Items from a dataset
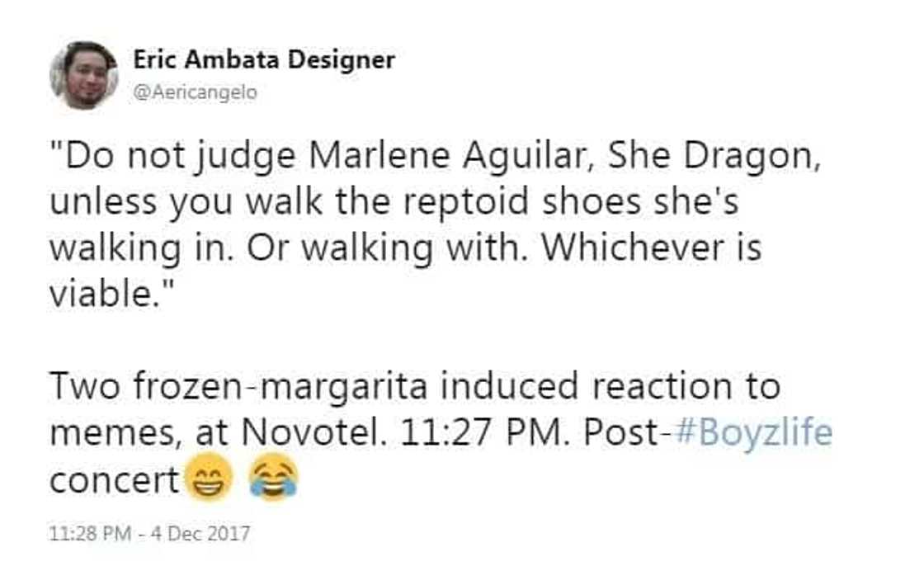
Task: Click the Eric Ambata Designer display name
Action: point(264,60)
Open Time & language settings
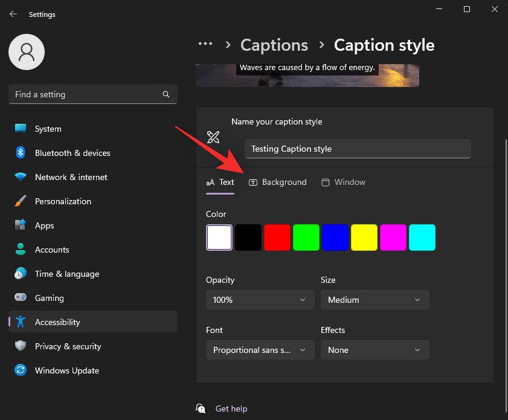 point(20,274)
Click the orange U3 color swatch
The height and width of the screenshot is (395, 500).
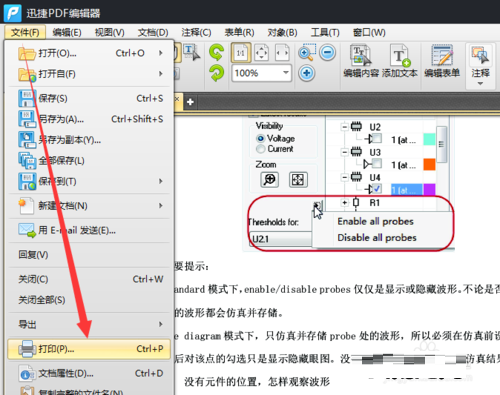tap(429, 164)
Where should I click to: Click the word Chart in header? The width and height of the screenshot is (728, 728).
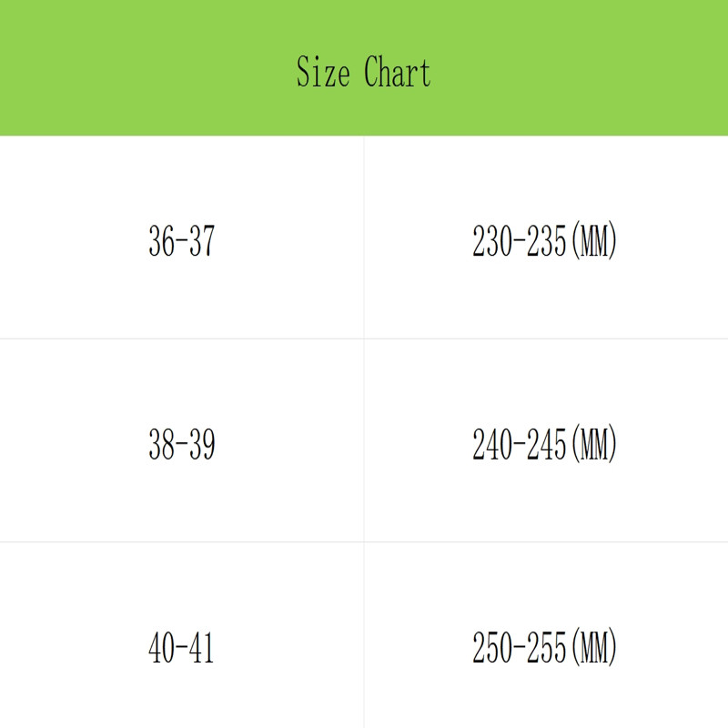click(397, 72)
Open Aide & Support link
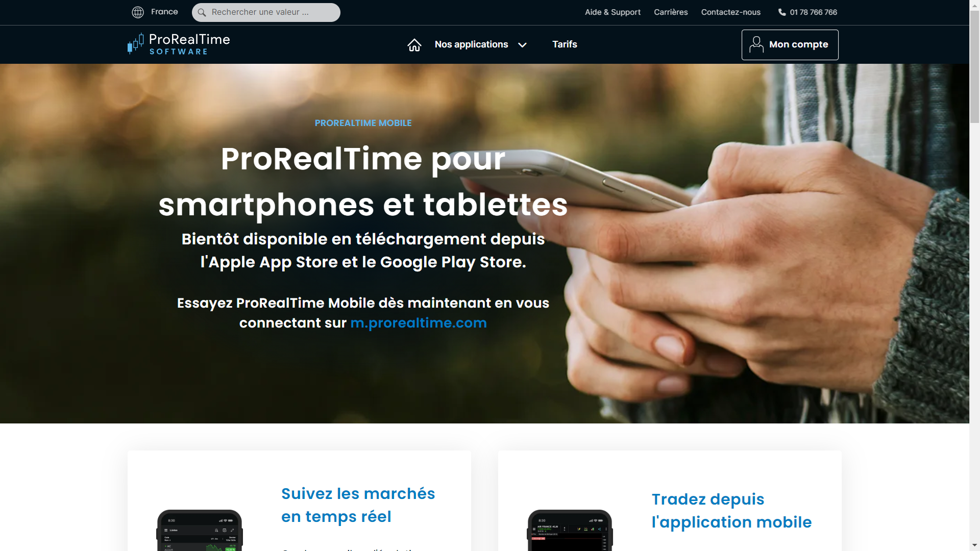 click(613, 12)
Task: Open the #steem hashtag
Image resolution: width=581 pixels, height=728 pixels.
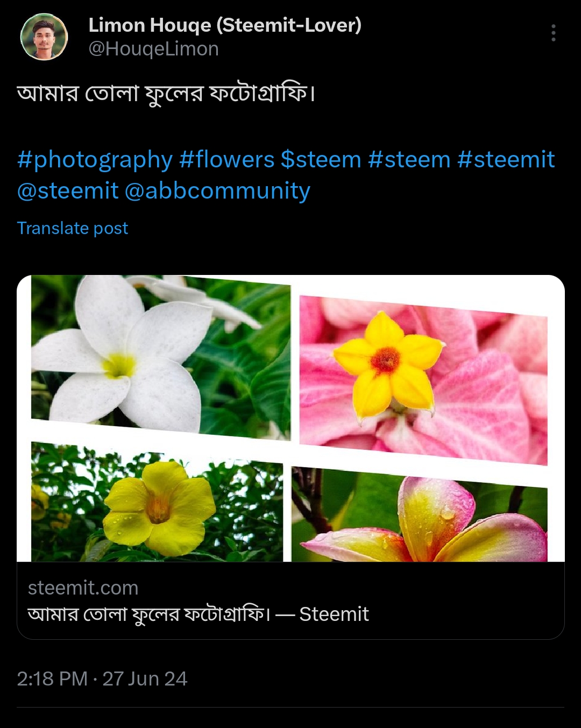Action: (409, 160)
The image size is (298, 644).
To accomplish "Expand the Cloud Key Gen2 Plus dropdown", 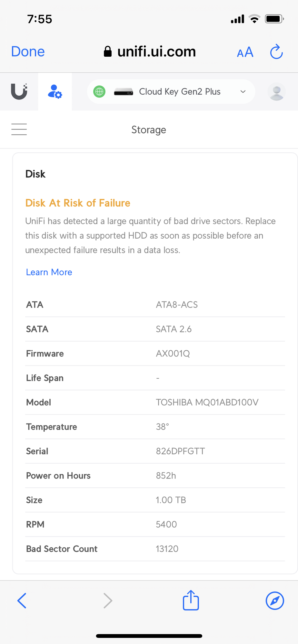I will coord(180,92).
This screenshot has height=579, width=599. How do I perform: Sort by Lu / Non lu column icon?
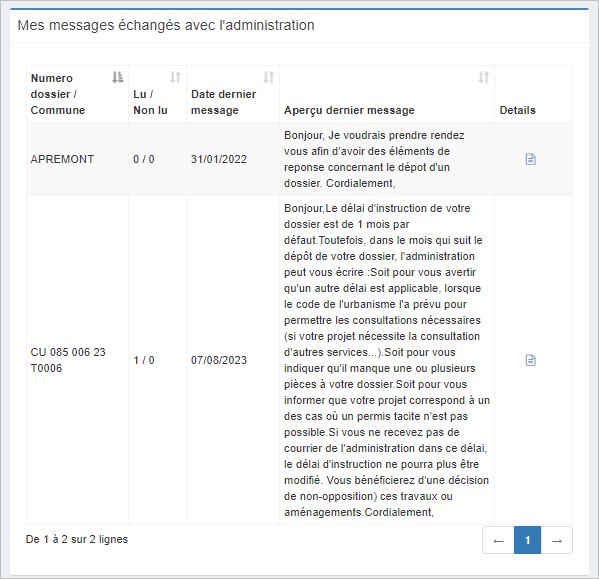click(175, 77)
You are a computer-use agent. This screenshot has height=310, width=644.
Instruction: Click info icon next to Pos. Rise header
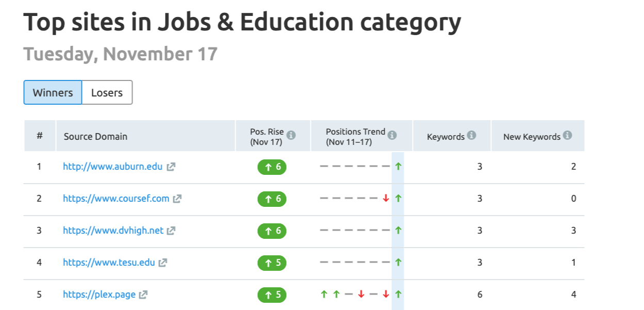(291, 136)
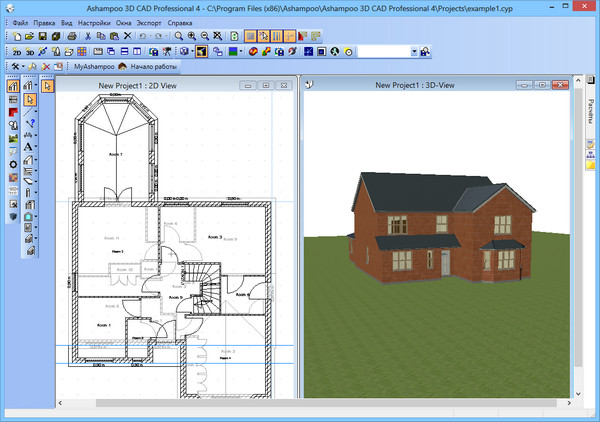The width and height of the screenshot is (600, 422).
Task: Click the Zoom in magnifier icon
Action: [x=191, y=35]
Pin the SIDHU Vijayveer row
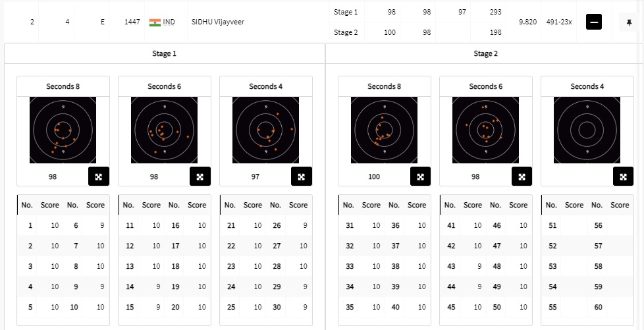644x330 pixels. [629, 22]

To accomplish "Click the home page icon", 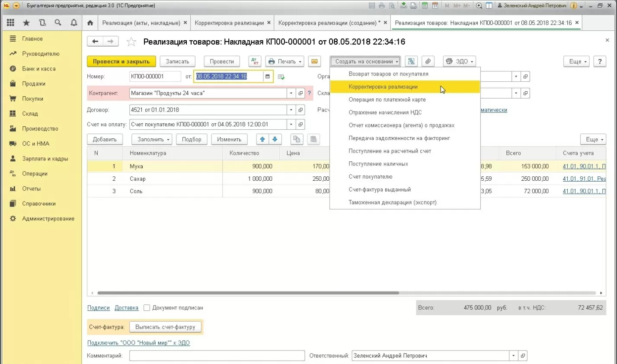I will click(x=90, y=23).
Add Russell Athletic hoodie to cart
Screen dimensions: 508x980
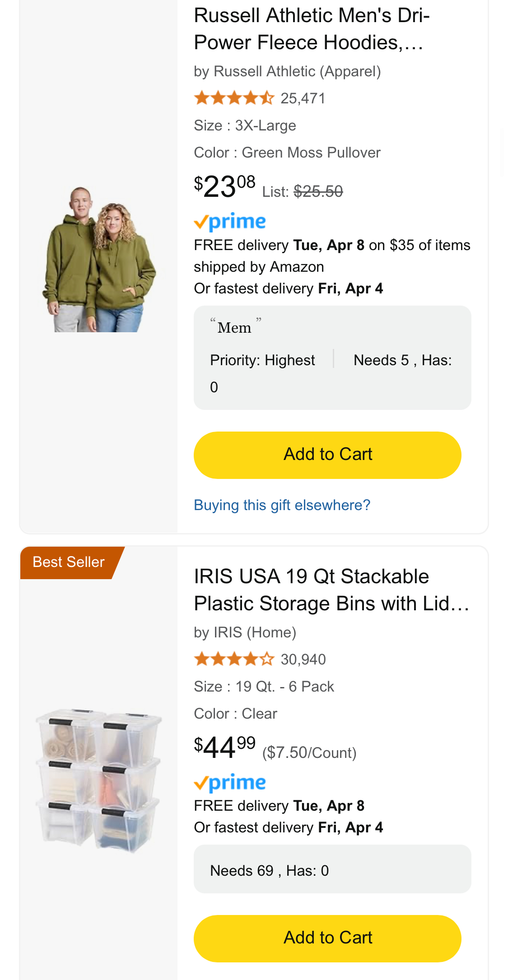pos(327,455)
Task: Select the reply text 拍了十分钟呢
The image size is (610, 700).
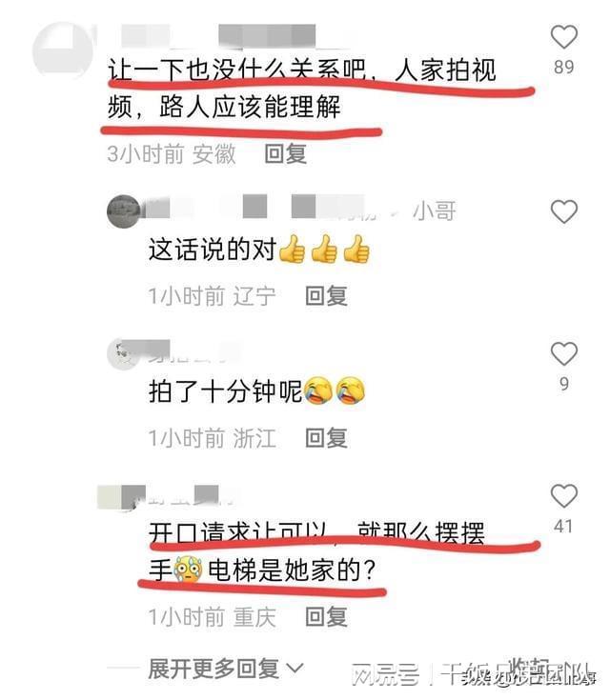Action: pos(226,391)
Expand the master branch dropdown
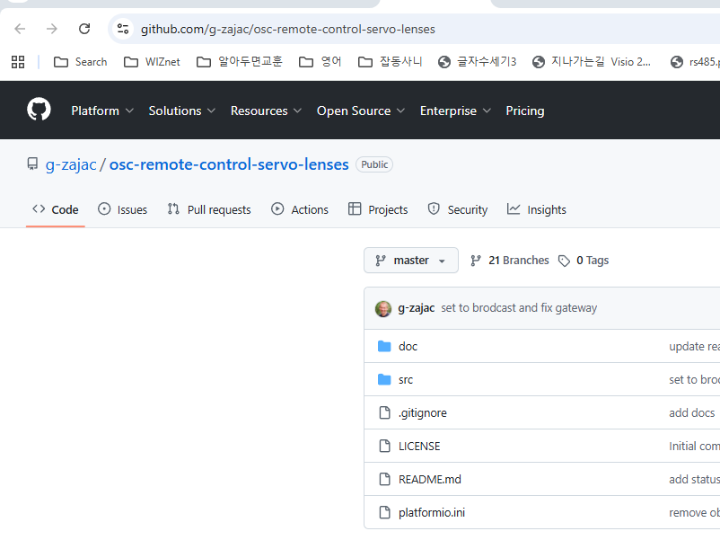The width and height of the screenshot is (720, 540). (x=411, y=260)
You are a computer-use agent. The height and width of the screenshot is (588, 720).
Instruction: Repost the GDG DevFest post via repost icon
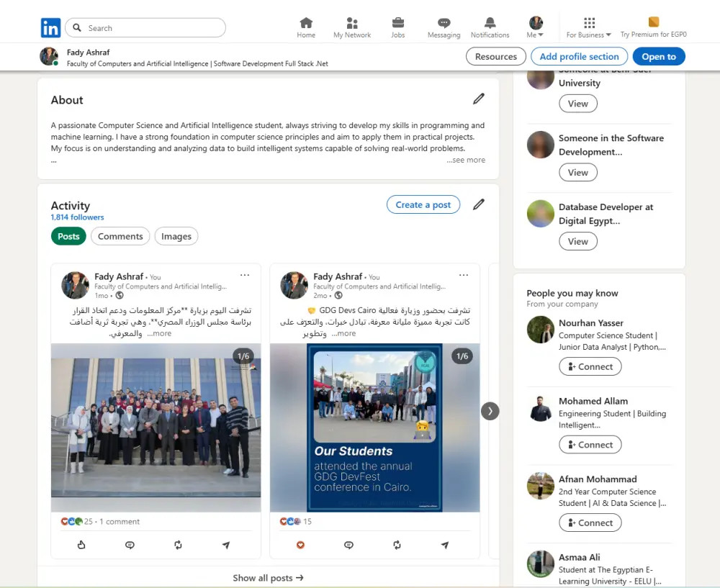click(x=397, y=545)
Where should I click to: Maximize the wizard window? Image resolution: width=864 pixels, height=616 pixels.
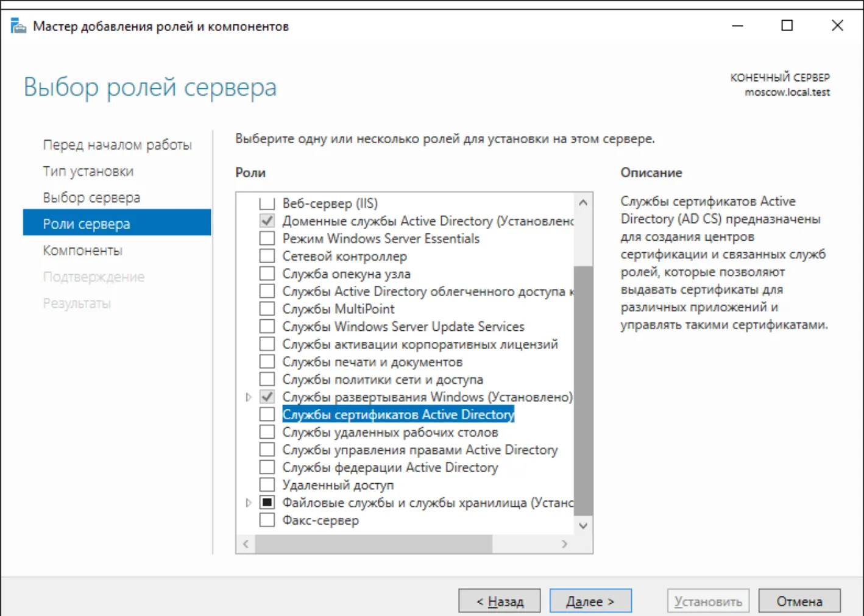(x=787, y=26)
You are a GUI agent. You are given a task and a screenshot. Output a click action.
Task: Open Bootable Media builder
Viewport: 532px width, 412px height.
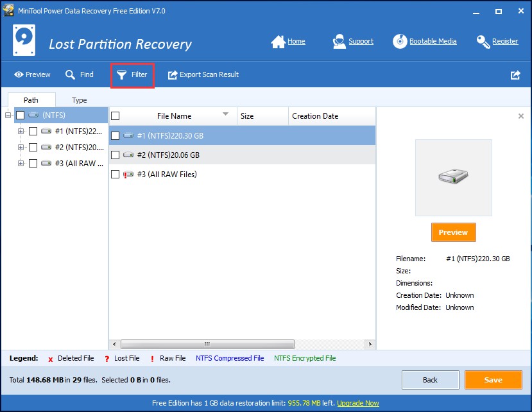point(425,41)
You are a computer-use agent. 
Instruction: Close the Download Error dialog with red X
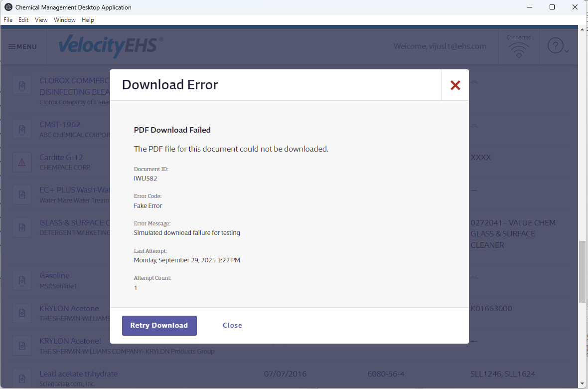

TASK STATEMENT = From the data above, copy out every line with the string "agent" in it.

YOUR SOLUTION =
You are a computer-use agent. This screenshot has height=310, width=644.
You are a computer-use agent. The height and width of the screenshot is (588, 720).
You are a GUI agent. You are given a task and a screenshot. Output a click action.
You are a computer-use agent. 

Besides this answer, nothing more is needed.